As we know, the vast majority of the electorate is completely switched off from politics, and that means switched off from policies.
Ed Miliband: likeable, bright, honest But not perceived as a Prime Minister. That was the problem, not policy |
What will enthuse those people is a sense of confidence, and better still inspiration, in the leadership of the party. They have to feel that they can see the leader in Downing Street. I doubt many of the policies that Ed Miliband promoted cost him votes; his inability to eat a bacon roll in front of the cameras, or to remember the key passages of a crucial speech, did far more to shake the confidence of huge numbers who therefore thought Cameron was simply more suitable.
No amount of triangulation, of selection of carefully crafted policies that will please the maximum number of people for most of the time, will address that problem. For that we need a person who, with or without justification, will be trusted with the keys of number 10.

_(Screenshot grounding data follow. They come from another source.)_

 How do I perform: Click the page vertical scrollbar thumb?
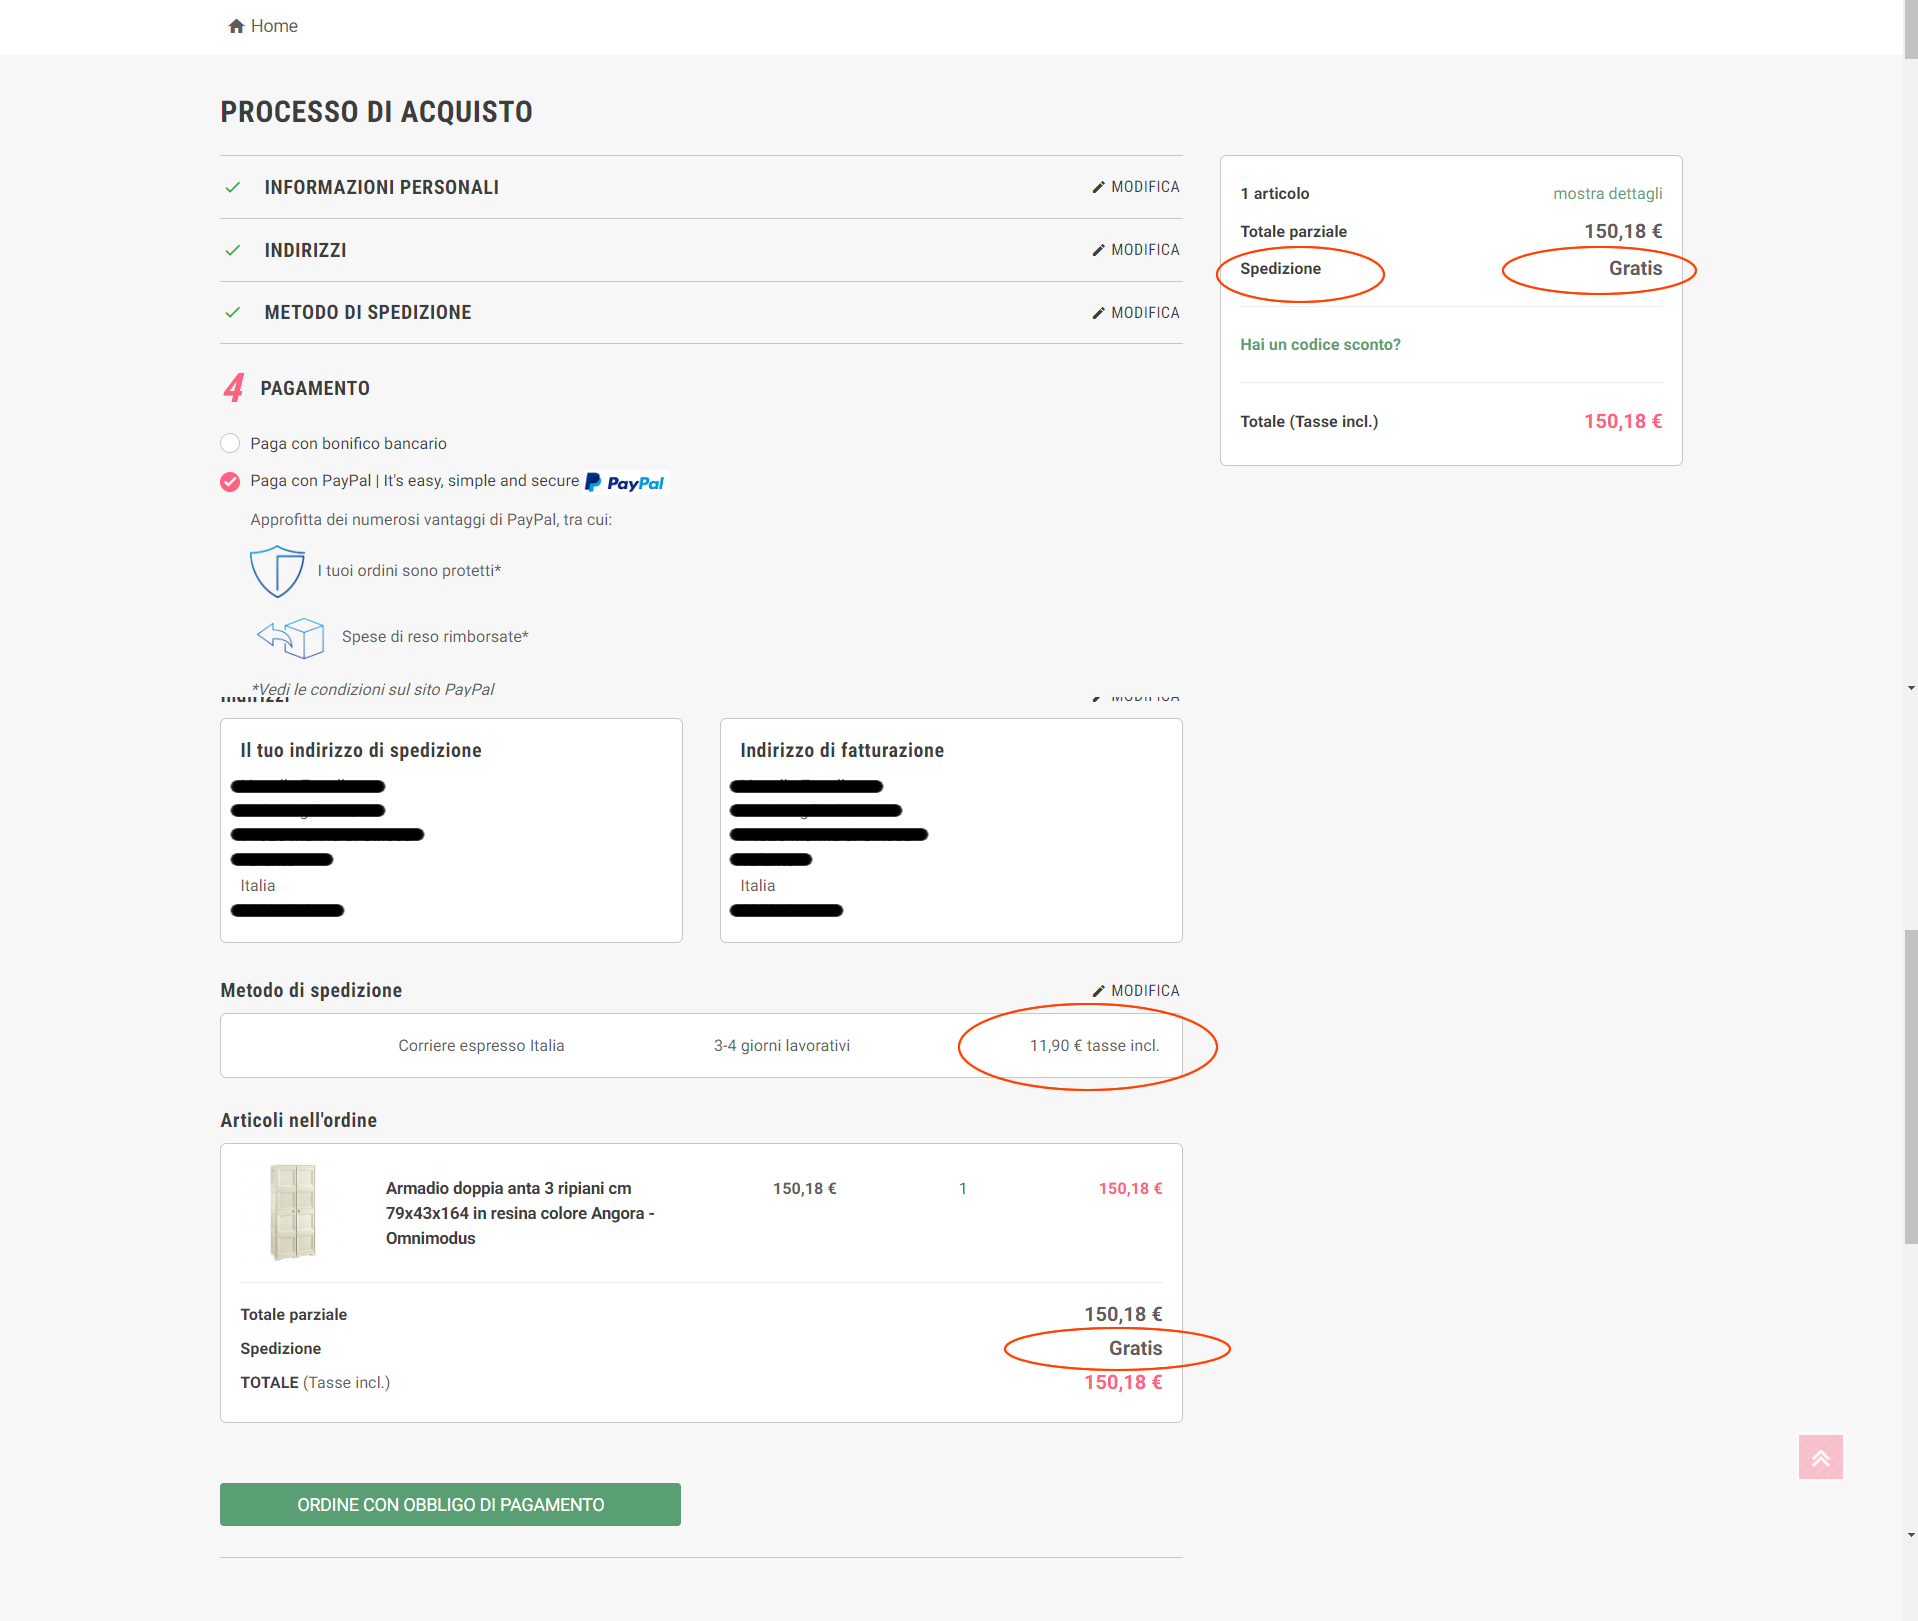tap(1910, 1086)
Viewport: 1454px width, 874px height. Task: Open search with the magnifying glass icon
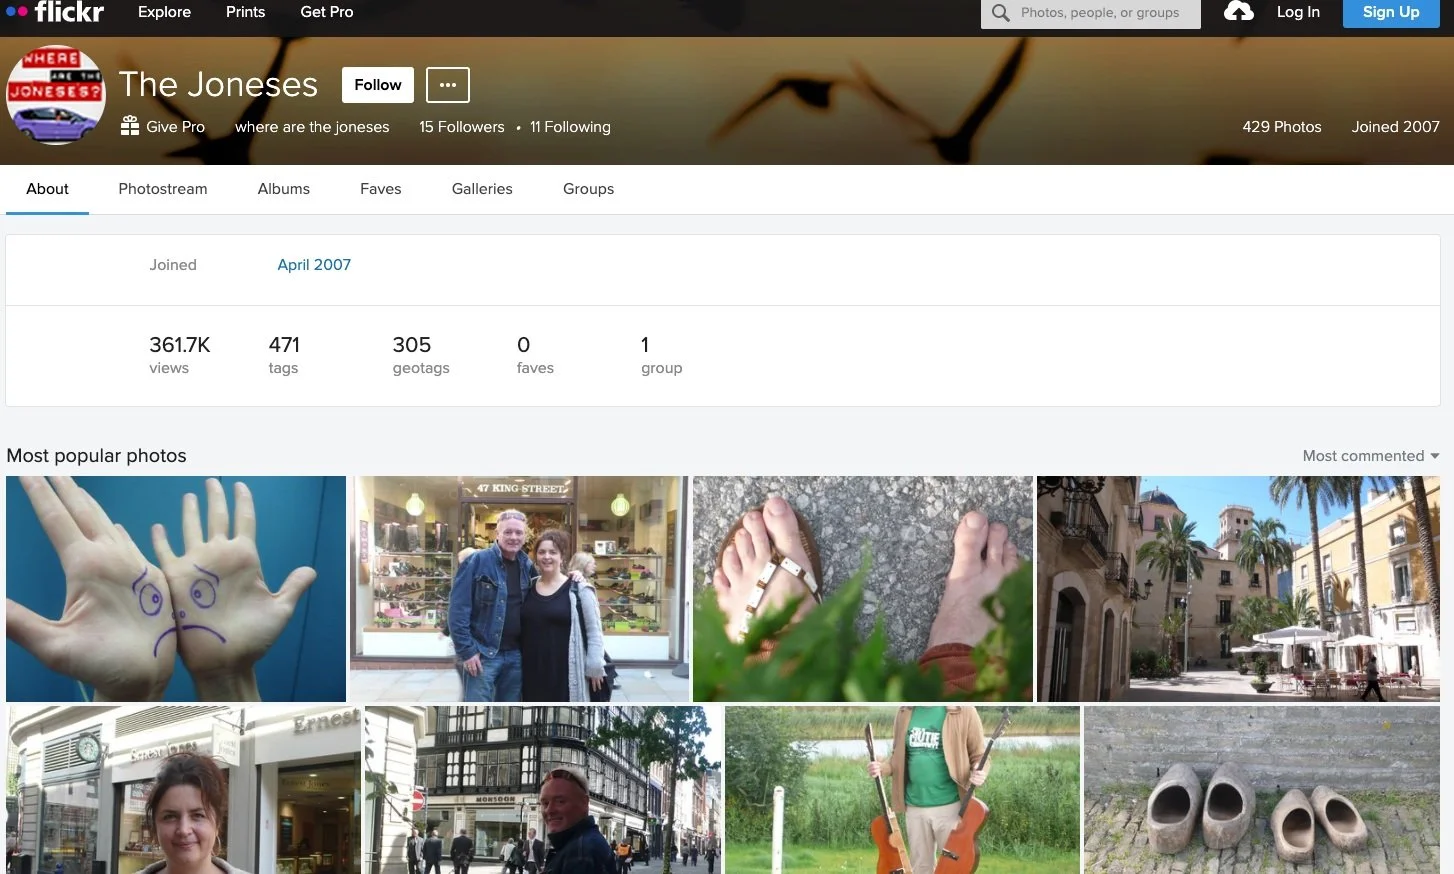999,13
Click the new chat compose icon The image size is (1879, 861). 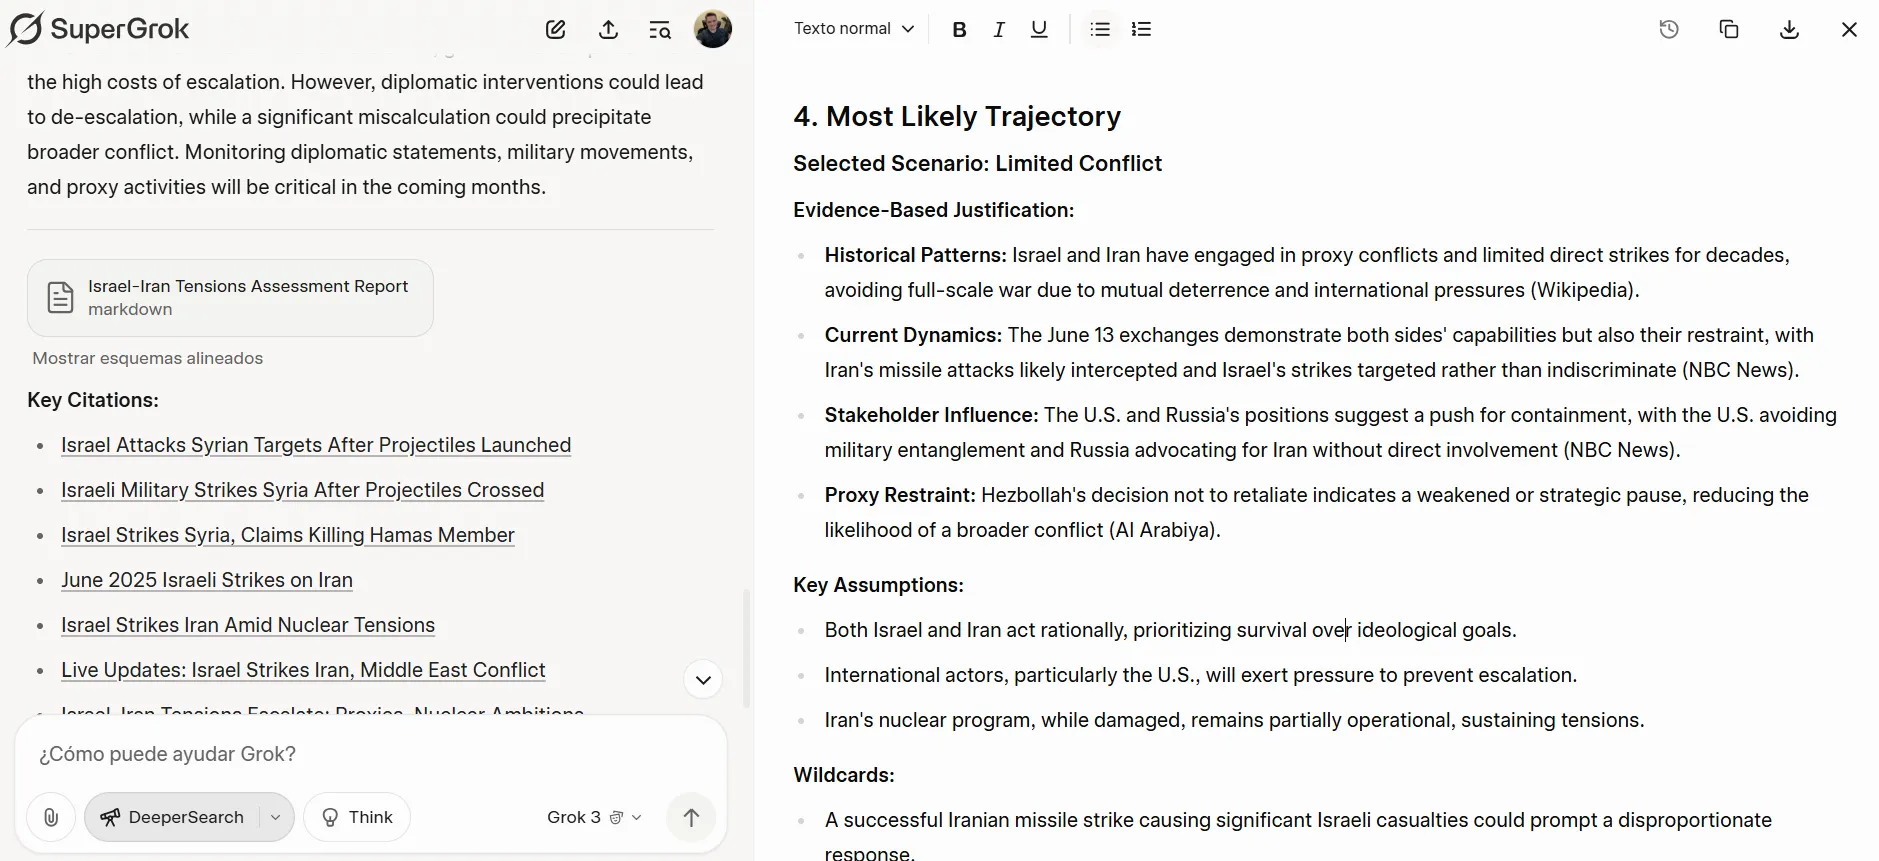coord(556,30)
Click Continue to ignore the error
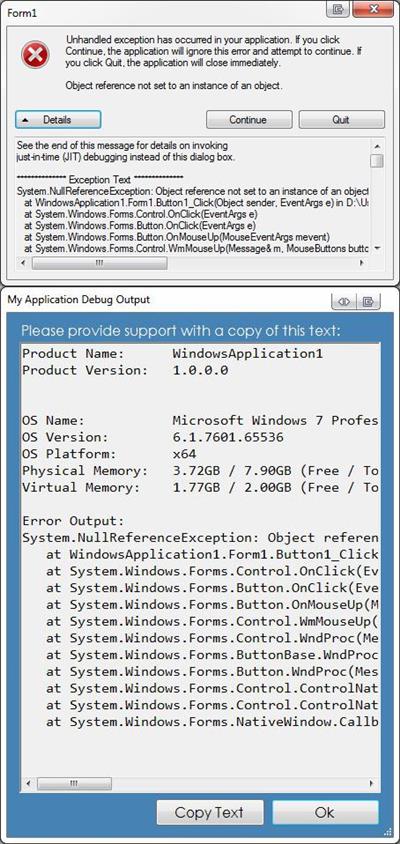The image size is (400, 844). pos(249,119)
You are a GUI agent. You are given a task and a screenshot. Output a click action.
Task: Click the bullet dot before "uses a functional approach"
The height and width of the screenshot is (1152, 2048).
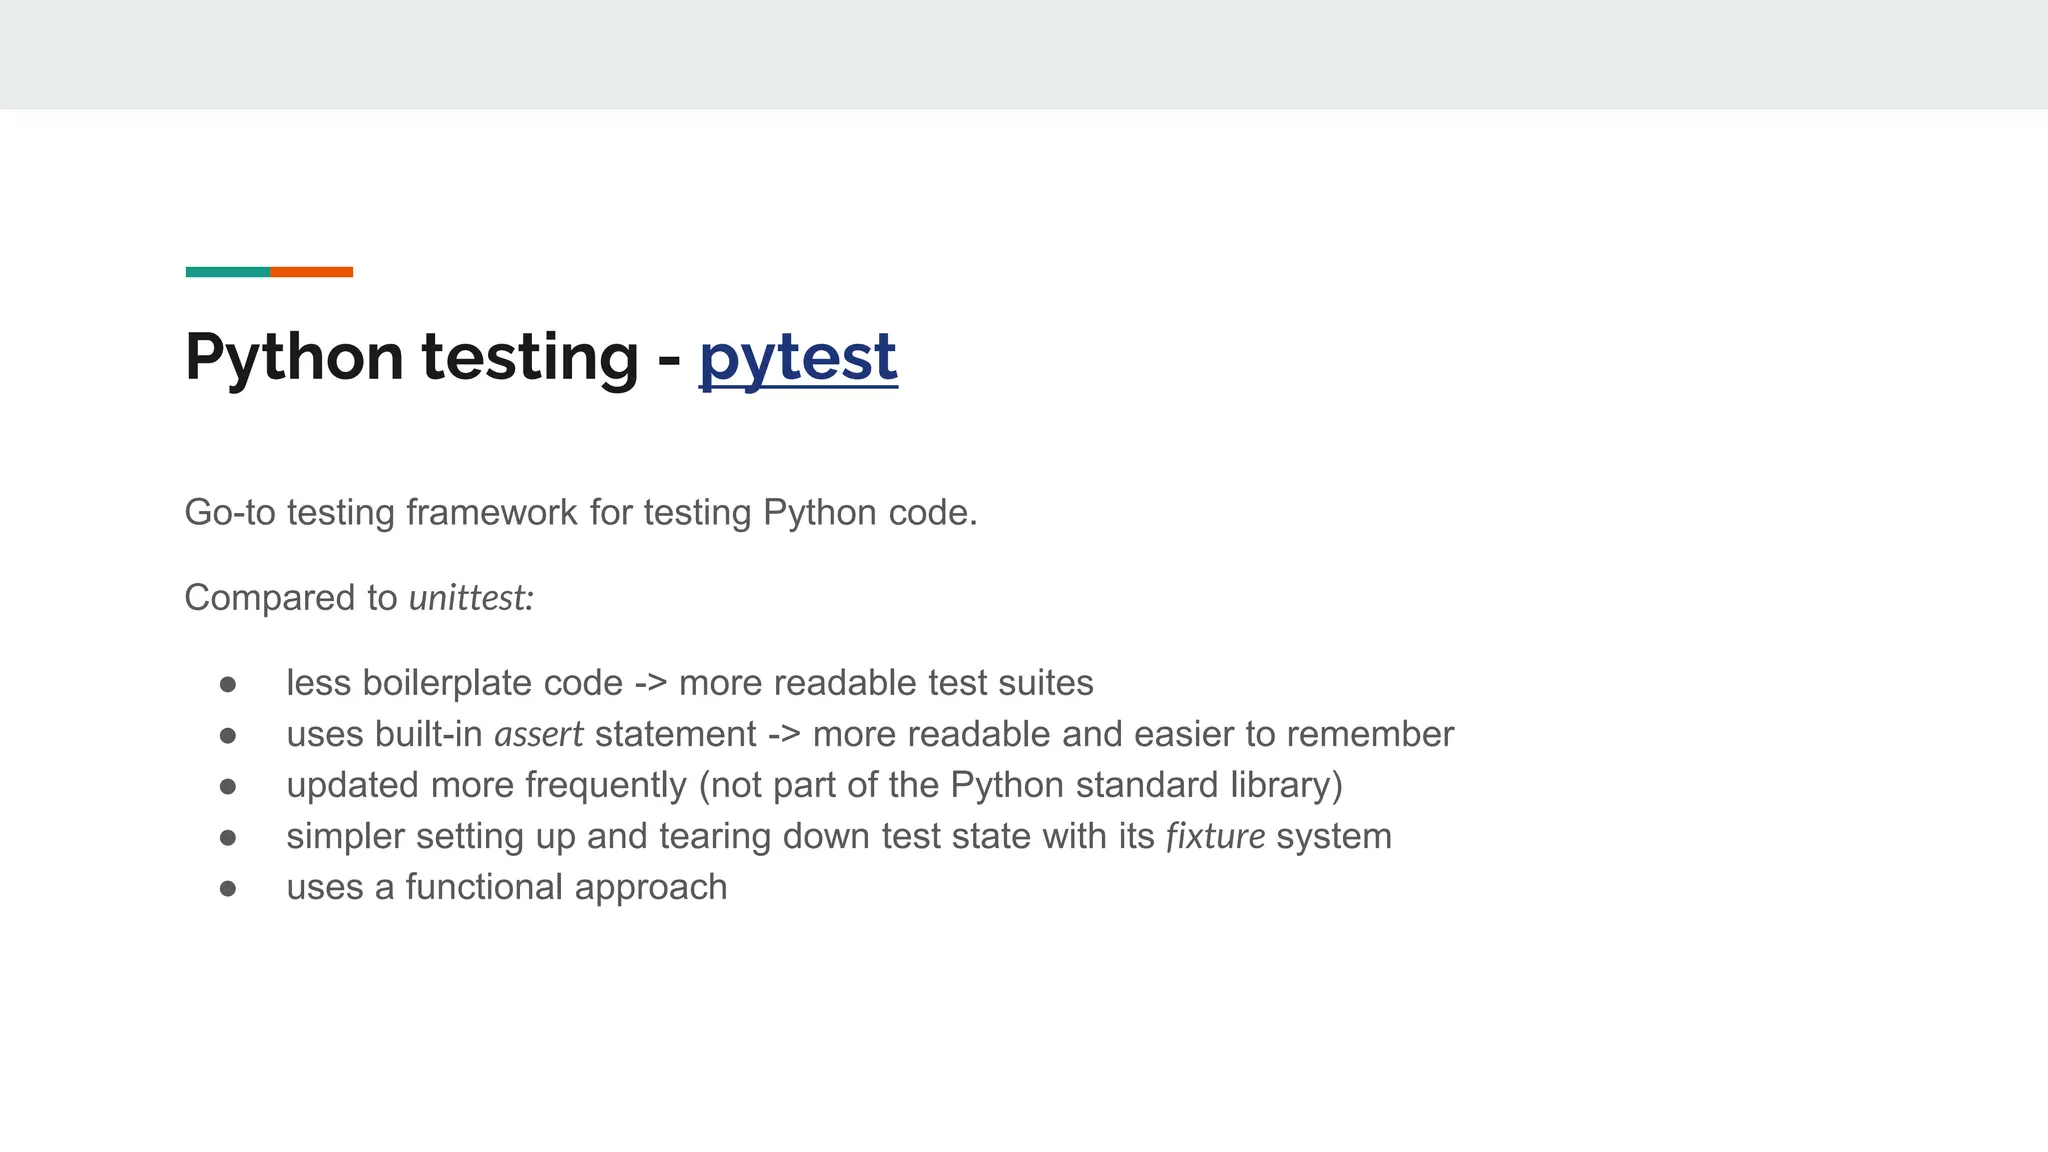click(228, 889)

So my view is simple. If we lose an election because we refuse to compromise on matters of fundamental principle, for instance because we will simply not accommodate the views on immigrants peddled by a Farage, then fair enough. There’s a majority against us on a matter on which we can’t budge.
We need to be convinced that on such questions, we really won’t ever budge, whatever the siren voices may be saying, even the siren voices of pollsters.
If, however, we lose because we have saddled ourselves with a leader who simply can’t connect with ordinary people, then that’s an altogether different matter. That’s our fault. It’s dumb and unforgivable.
Now that, James Morris, is the problem we need to fix. Policy is secondary. And compromising on principles is intolerable.